**Task statement**
Reproduce exactly, leaving out pictures, each line from the one holding "サイズ (13, 449)" through the final line of the listing, and add nothing.
########
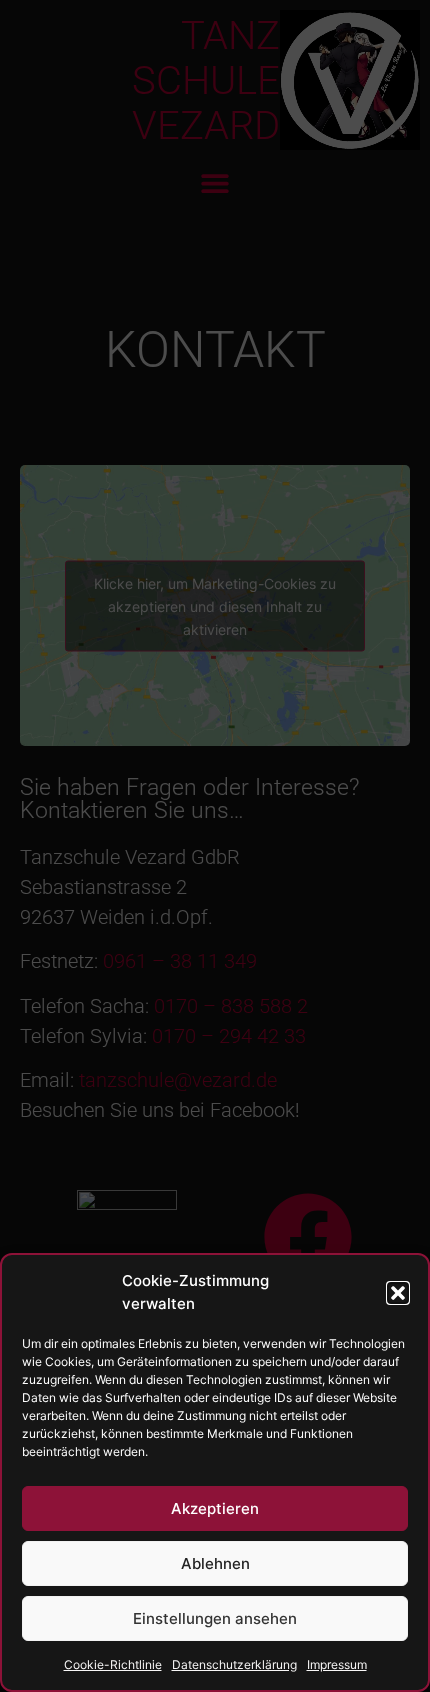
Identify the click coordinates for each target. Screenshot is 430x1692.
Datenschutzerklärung (234, 1664)
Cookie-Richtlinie (113, 1664)
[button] (398, 1293)
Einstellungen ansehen (215, 1618)
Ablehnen (215, 1563)
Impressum (337, 1664)
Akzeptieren (215, 1508)
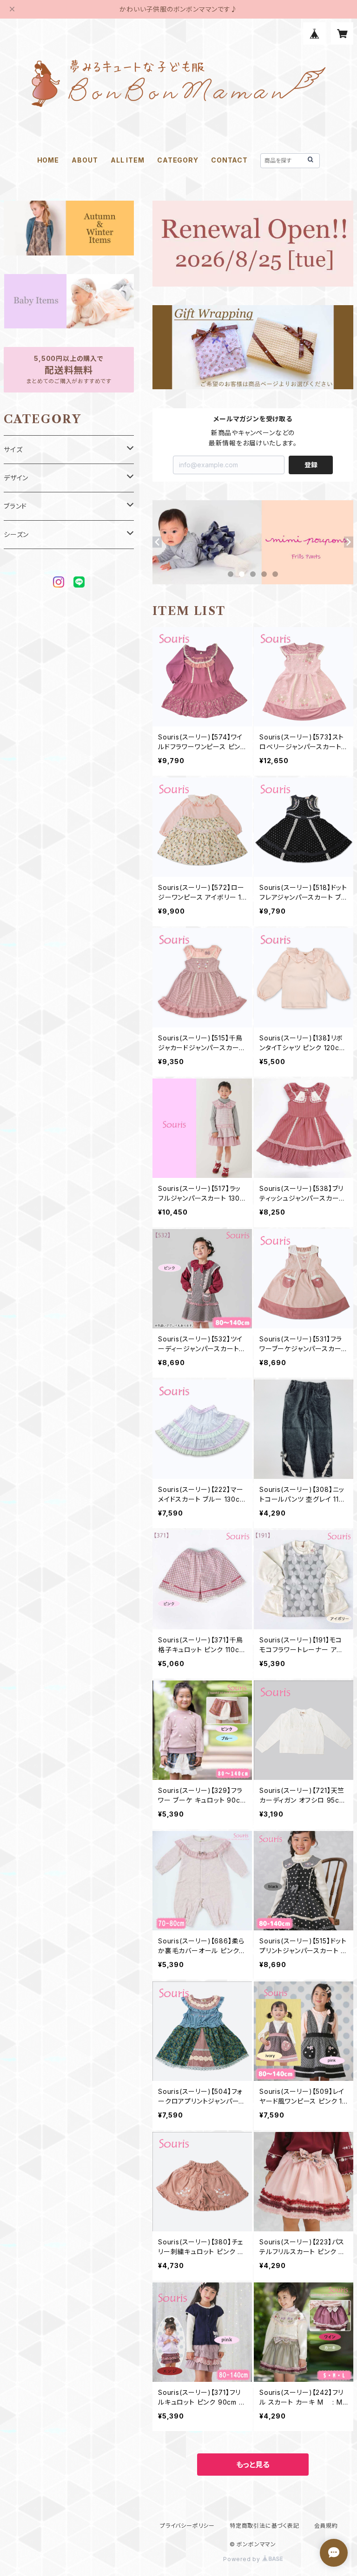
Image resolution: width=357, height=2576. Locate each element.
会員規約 (326, 2525)
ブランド (15, 506)
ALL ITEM (127, 160)
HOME (48, 160)
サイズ (13, 449)
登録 (310, 465)
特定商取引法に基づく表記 (264, 2525)
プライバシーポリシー (187, 2525)
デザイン (16, 478)
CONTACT (229, 160)
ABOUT (85, 160)
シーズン (16, 534)
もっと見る (253, 2464)
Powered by (242, 2559)
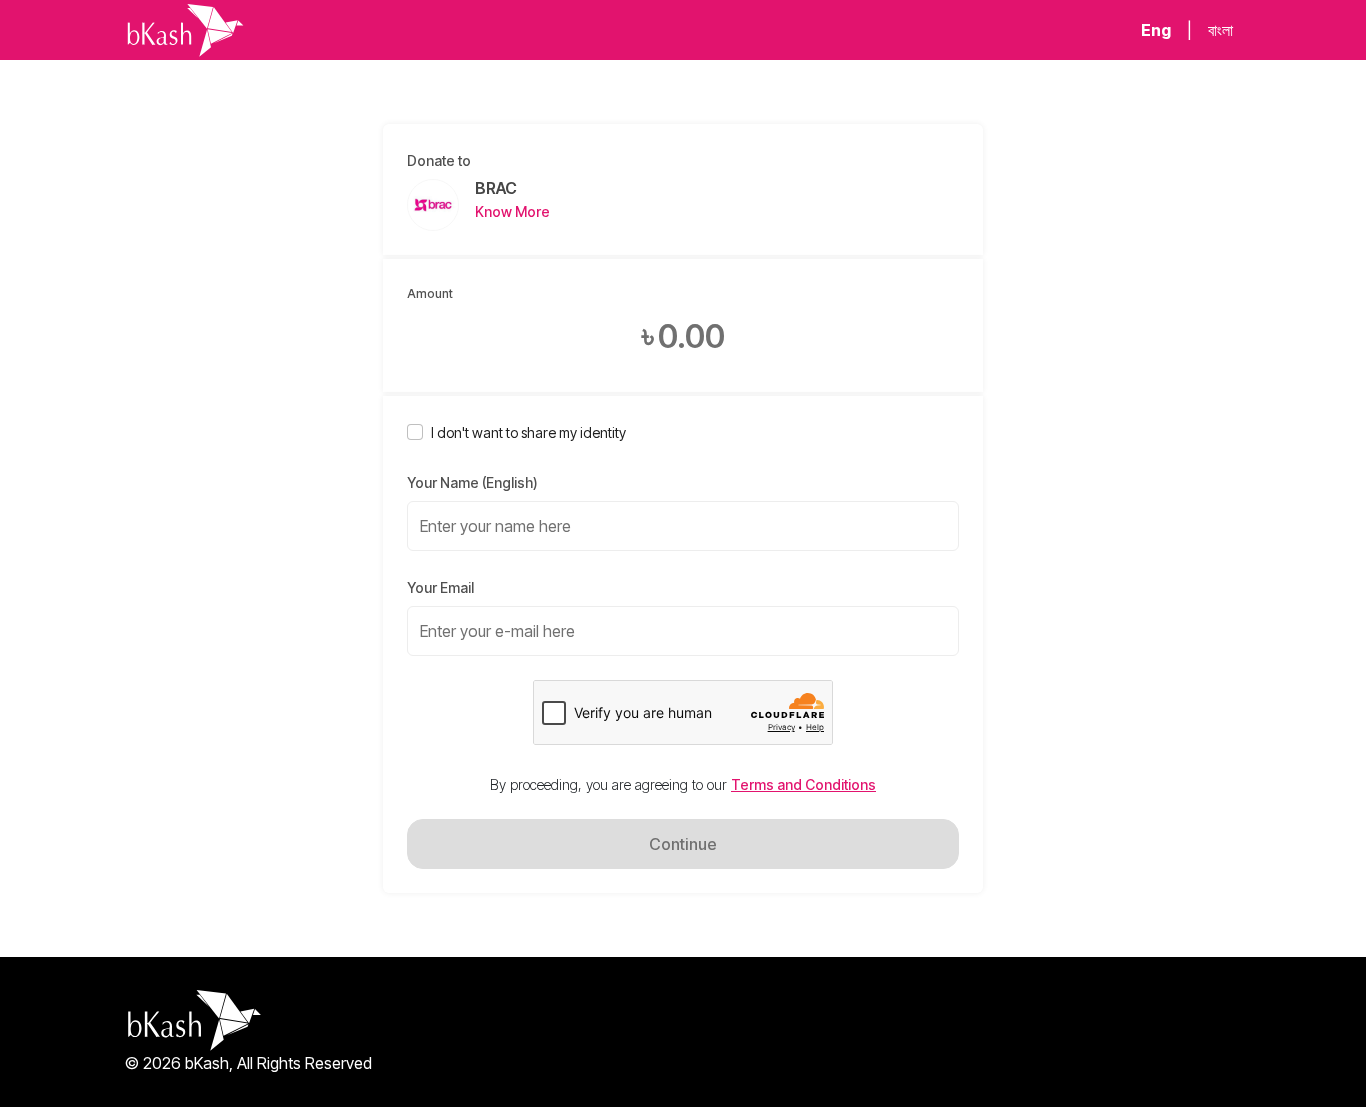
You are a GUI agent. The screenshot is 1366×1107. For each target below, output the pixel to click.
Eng (1156, 30)
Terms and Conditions (803, 784)
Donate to (439, 160)
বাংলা (1220, 30)
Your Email (440, 587)
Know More (512, 211)
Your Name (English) (472, 482)
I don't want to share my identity (528, 432)
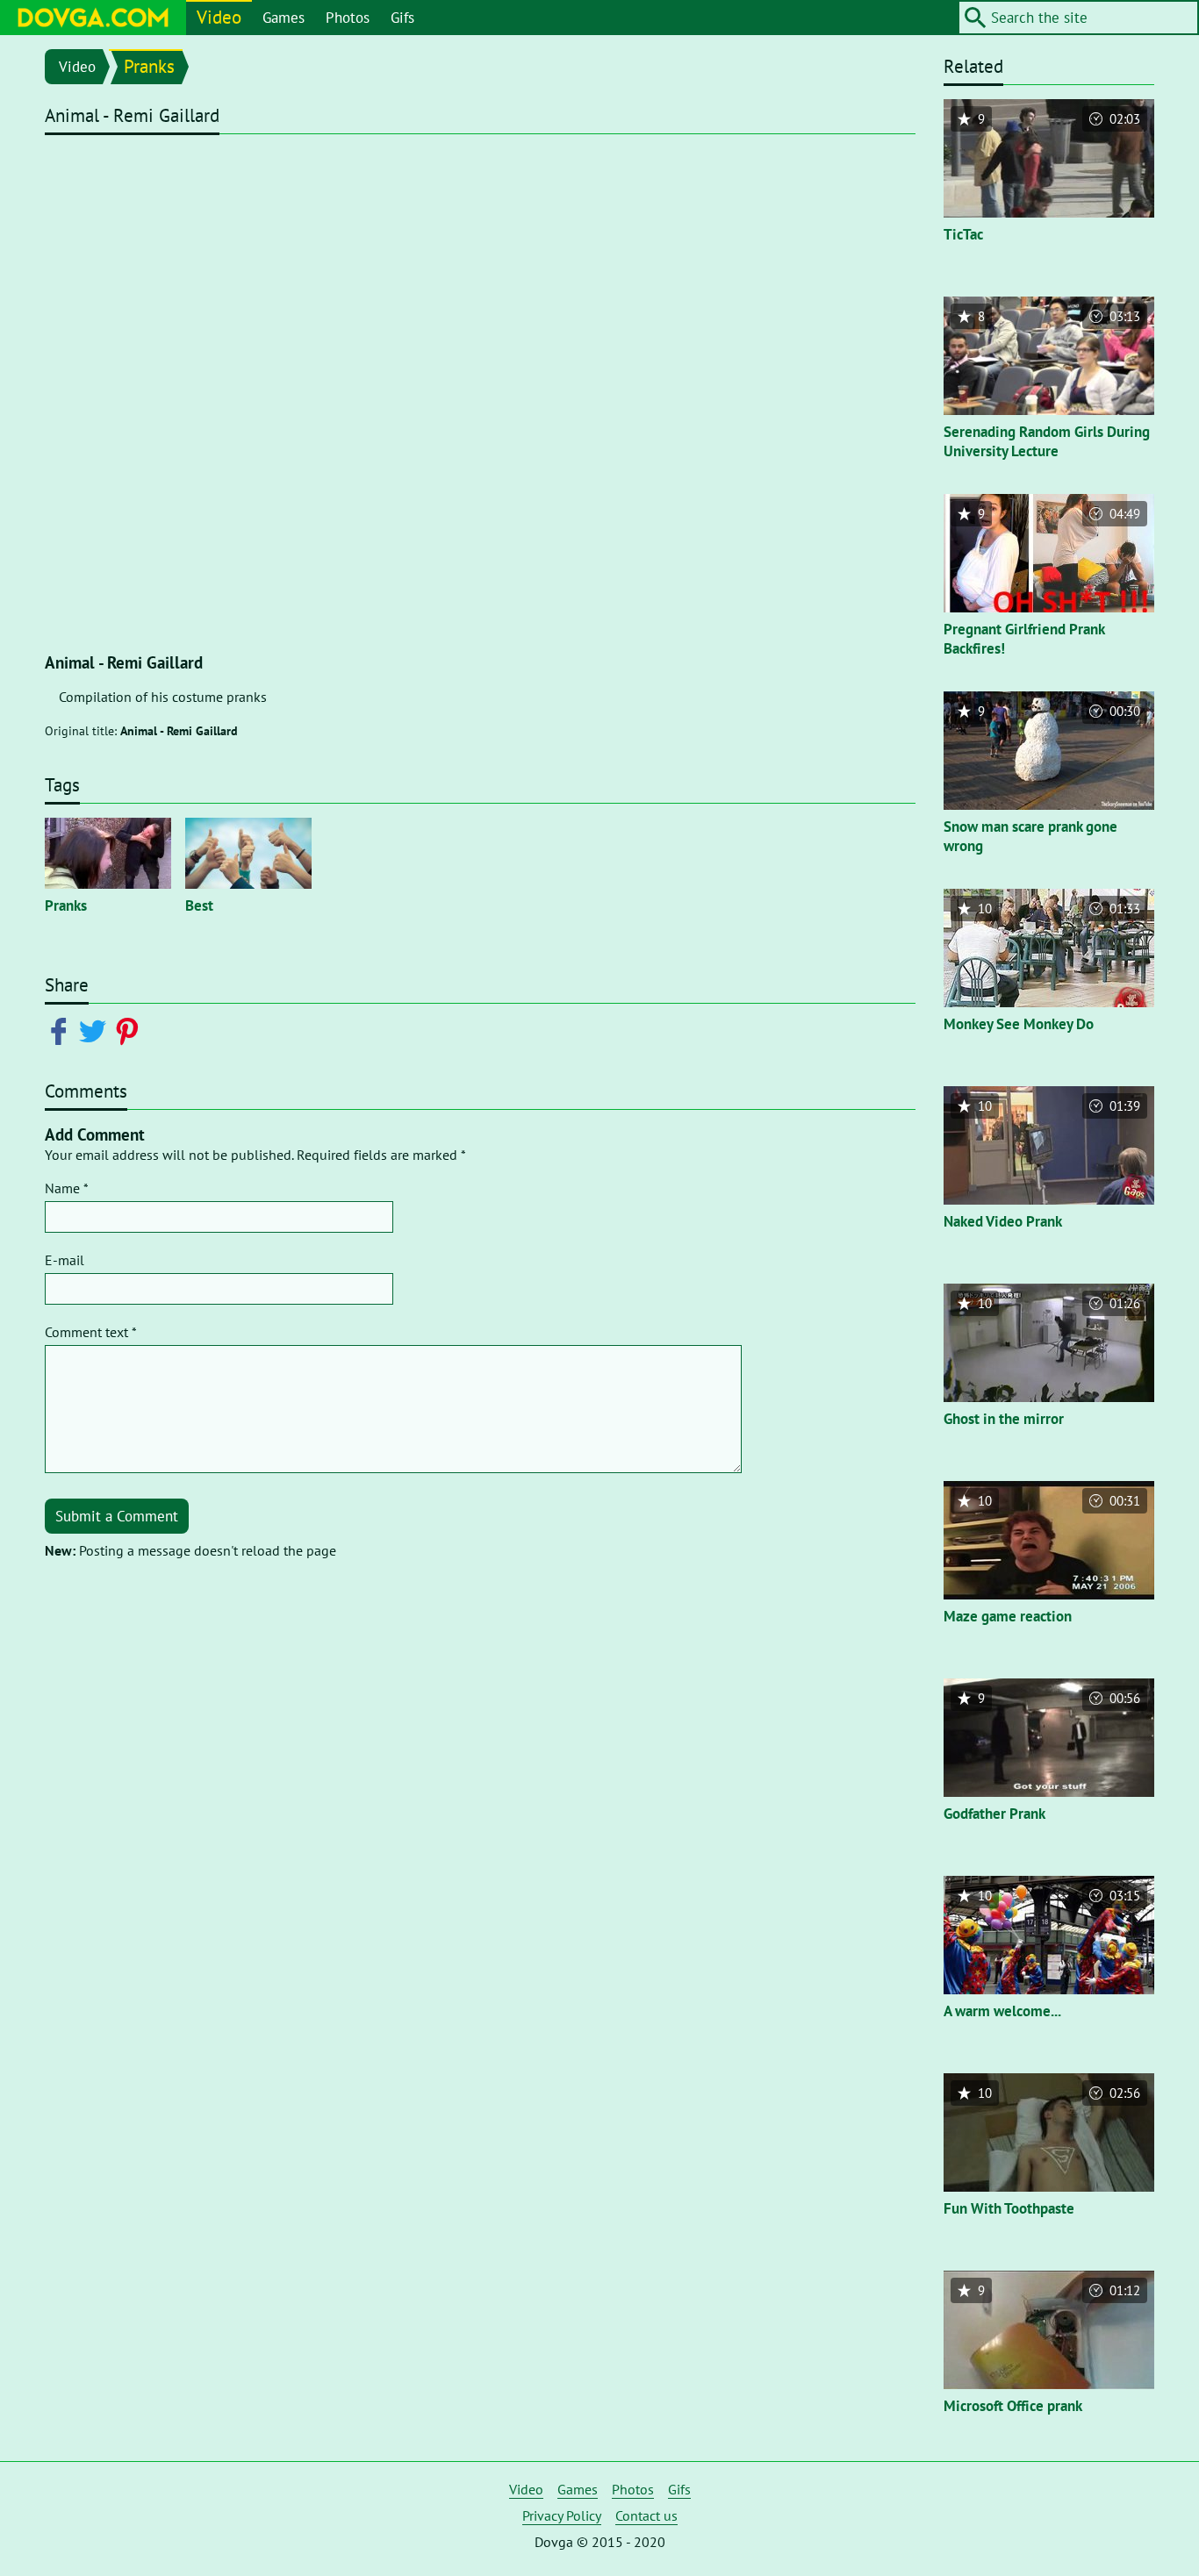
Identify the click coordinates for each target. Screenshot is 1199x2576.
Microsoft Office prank (1013, 2405)
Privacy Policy (561, 2515)
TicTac (963, 234)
########
**Result**
サイズ (13, 449)
登録 (310, 465)
特定商取引法に基づく表記 (264, 2525)
プライバシーポリシー (187, 2525)
デザイン (16, 478)
CONTACT (229, 160)
ABOUT (85, 160)
シーズン (16, 534)
もっと見る (253, 2464)
Powered by (242, 2559)
You are a GUI agent. The screenshot is 1366×1107. For each target below, output the pixel to click.
Eng (1156, 30)
Terms and Conditions (803, 784)
Donate to (439, 160)
বাংলা (1220, 30)
Your Email (440, 587)
Know More (512, 211)
Your Name (English) (472, 482)
I don't want to share my identity (528, 432)
Identify the click coordinates for each target. Screenshot is 1199x2576.
Microsoft Office prank (1013, 2405)
Privacy Policy (561, 2515)
TicTac (963, 234)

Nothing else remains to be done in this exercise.